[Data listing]

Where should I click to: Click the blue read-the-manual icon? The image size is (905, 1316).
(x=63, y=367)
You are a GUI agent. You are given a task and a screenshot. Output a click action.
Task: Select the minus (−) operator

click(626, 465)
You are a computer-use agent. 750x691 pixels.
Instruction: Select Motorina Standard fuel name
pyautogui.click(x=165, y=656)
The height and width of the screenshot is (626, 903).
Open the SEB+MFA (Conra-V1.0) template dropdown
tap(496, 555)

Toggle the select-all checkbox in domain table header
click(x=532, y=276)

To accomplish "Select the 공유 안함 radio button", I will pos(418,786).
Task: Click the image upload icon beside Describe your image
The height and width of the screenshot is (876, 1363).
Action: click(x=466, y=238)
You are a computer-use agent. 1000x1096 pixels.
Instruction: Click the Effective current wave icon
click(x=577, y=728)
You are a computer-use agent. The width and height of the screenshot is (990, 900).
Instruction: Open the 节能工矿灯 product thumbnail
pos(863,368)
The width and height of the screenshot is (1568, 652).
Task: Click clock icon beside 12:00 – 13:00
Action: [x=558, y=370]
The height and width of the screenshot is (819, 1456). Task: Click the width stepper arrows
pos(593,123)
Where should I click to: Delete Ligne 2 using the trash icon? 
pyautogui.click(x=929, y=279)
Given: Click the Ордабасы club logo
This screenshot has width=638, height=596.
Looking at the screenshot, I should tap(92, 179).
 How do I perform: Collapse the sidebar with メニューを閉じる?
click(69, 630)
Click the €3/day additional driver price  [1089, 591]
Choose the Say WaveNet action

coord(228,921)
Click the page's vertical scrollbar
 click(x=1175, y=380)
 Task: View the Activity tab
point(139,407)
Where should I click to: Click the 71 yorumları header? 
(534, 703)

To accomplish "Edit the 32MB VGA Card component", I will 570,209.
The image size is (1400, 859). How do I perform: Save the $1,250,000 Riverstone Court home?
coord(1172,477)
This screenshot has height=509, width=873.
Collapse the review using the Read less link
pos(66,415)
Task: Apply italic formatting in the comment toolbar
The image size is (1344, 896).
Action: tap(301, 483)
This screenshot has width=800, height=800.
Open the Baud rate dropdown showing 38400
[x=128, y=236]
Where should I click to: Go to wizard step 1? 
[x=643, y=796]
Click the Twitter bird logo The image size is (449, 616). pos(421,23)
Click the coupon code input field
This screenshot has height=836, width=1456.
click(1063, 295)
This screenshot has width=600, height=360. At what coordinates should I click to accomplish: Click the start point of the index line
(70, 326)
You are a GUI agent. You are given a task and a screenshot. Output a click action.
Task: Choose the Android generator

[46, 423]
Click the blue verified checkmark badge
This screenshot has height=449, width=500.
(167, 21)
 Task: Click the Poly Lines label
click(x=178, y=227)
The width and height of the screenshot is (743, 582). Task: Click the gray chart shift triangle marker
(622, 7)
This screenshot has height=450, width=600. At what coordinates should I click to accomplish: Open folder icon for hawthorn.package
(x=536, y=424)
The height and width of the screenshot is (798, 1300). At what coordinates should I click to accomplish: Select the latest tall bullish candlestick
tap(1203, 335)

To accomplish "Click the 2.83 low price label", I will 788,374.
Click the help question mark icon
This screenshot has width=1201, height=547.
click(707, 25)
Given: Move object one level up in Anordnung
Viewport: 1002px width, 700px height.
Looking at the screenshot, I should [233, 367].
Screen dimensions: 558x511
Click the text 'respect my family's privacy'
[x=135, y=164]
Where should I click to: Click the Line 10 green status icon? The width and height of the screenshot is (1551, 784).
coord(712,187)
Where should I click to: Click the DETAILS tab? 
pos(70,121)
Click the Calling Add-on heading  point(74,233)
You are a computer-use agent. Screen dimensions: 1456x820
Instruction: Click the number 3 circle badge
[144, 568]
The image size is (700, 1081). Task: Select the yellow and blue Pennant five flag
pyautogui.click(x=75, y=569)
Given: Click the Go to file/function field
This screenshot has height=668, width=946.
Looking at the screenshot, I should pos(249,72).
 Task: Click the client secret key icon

What you should do
Rewrite the lines of the listing between the line holding "Click the Twitter" and the line holding "click(1063, 295)", inclusive, keeping every request line but multiplying each click coordinate in the answers by 1.35 and rounding to the nearest whole number, with halves rounded up. Give only those lines.

Written answer
Click the Twitter bird logo The image size is (449, 616). pos(568,31)
Click the coupon code input field
This screenshot has height=836, width=1456.
click(1435, 398)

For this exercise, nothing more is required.